Smith’s Chattanooga Holistic Animal Institute had its soft opening in May, following with an official opening on June 22. Inside, the new clinic’s pet massage therapy room, and well-stocked shelves of homeopathic pet foods clearly indicate an alternative approach to veterinary medicine.

The clinic offers veterinary acupuncture, chiropractic, nutrition therapy, laser therapy, green grooming, awake dental procedures, digital X-ray, vaccinations and vaccine titers, general medicine, canine massage therapy and nutritional supplements.

“Most of our appointments right now are for acupuncture, chiropractic and nutrition consultations,” Smith says.

While some may view the practice as unorthodox, Smith says the effectiveness of these treatments is sometimes apparent quickly.

“We had a sweet Schnauzer that couldn’t walk on her hind legs,” she says. “She had been treated with many medications, and even had a MRI to figure out what was wrong with her. After a few treatments with acupuncture and chiropractic therapy, she was not only walking, but running short distances down the owner’s driveway.”

■ **ENTRIES SUPPLIED**:
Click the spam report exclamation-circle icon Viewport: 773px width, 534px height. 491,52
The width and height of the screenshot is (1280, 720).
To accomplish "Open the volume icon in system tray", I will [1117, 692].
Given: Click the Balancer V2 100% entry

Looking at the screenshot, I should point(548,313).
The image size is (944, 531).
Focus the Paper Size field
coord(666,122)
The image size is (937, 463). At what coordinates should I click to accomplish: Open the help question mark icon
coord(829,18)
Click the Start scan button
---
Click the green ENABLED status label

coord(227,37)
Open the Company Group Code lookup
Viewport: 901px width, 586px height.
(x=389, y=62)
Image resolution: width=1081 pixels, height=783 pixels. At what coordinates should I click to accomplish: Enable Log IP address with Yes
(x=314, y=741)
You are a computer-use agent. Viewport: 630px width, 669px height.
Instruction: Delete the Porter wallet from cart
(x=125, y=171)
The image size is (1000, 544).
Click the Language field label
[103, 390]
==
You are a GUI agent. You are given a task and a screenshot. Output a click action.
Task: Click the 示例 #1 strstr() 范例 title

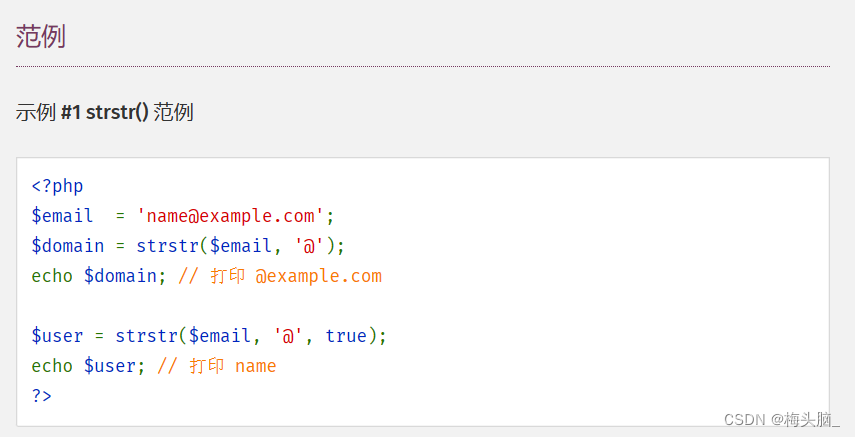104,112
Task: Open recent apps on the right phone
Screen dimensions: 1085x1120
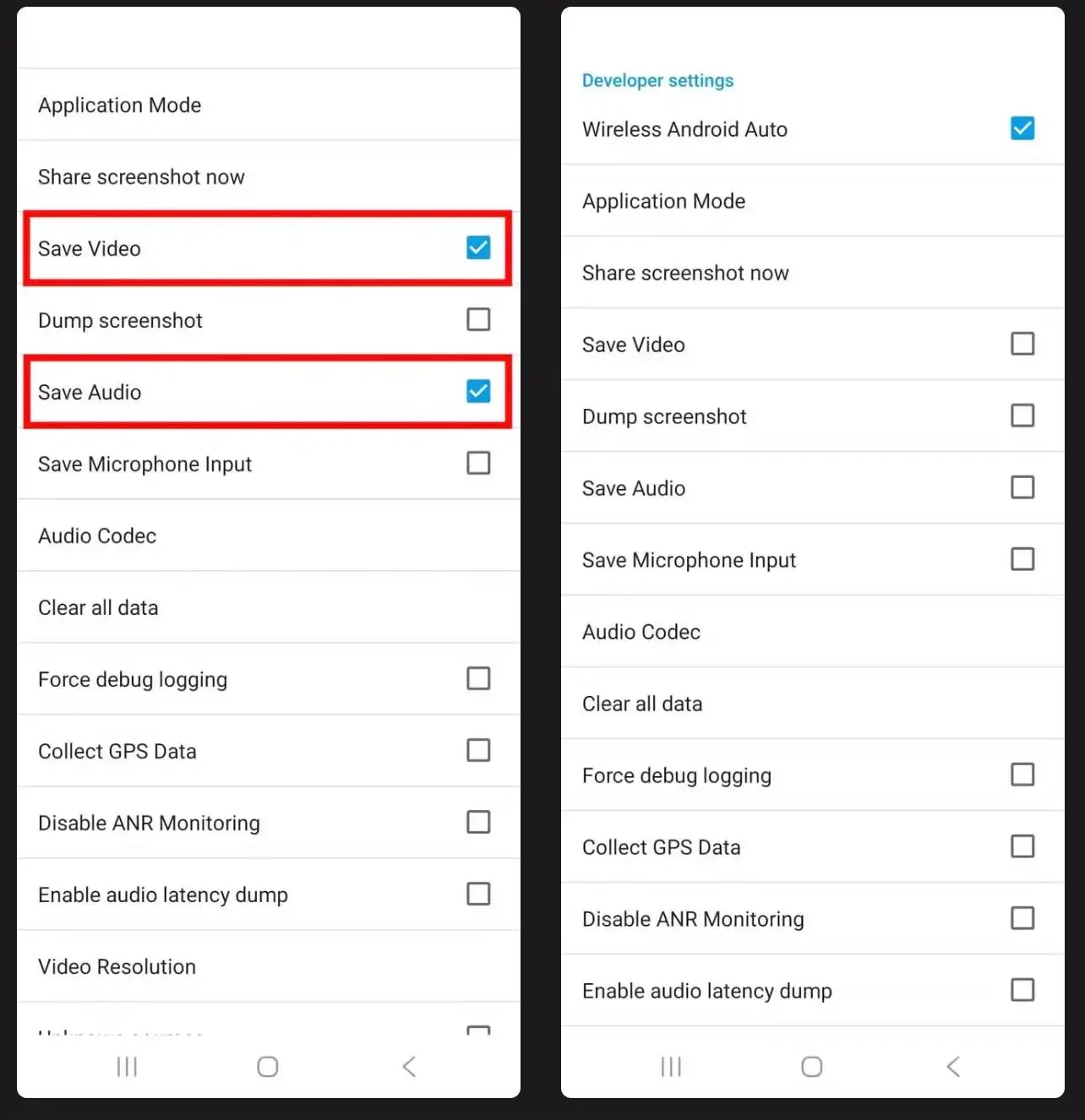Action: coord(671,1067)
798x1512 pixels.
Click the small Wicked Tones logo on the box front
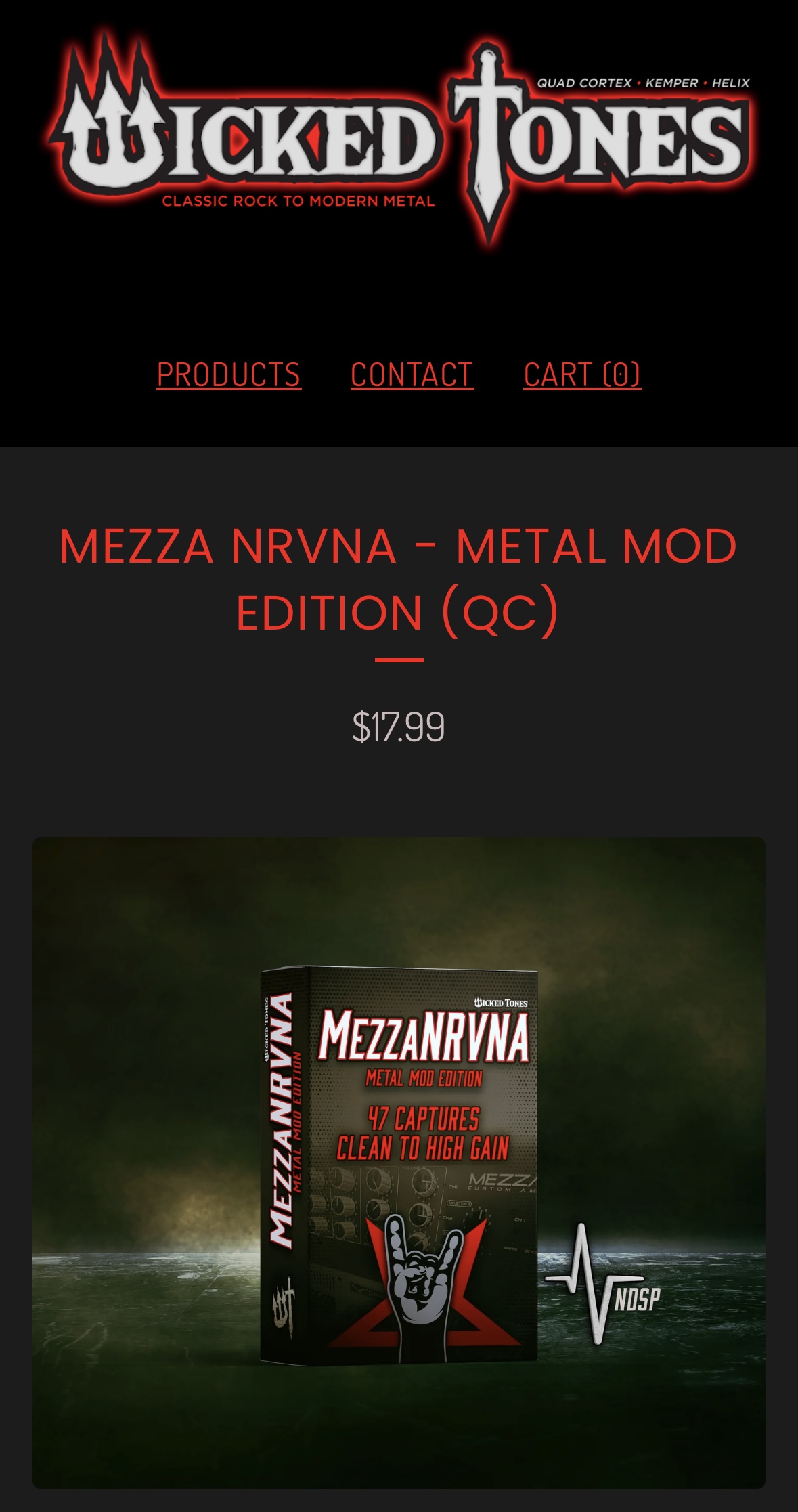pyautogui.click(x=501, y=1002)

■ **WORK INSTRUCTIONS**:
a. Repeat the clinic passage word for word, starting at "Smith’s Chattanooga Holistic" and going up to and including "to veterinary medicine.".
b. Using the clinic passage, answer yes or no to each statement and quote the exact words that decide it. (i) The clinic held its official opening in May. (ii) The clinic offers digital X-ray. (iii) Most of the clinic's current appointments are for laser therapy.
The records are unrelated to the clinic passage and serve as separate material.

■ **RESPONSES IN ORDER**:
a.
Smith’s Chattanooga Holistic Animal Institute had its soft opening in May, following with an official opening on June 22. Inside, the new clinic’s pet massage therapy room, and well-stocked shelves of homeopathic pet foods clearly indicate an alternative approach to veterinary medicine.

b.
(i) No: "had its soft opening in May, following with an official opening on June 22."
(ii) Yes: "digital X-ray"
(iii) No: "Most of our appointments right now are for acupuncture, chiropractic and nutrition consultations"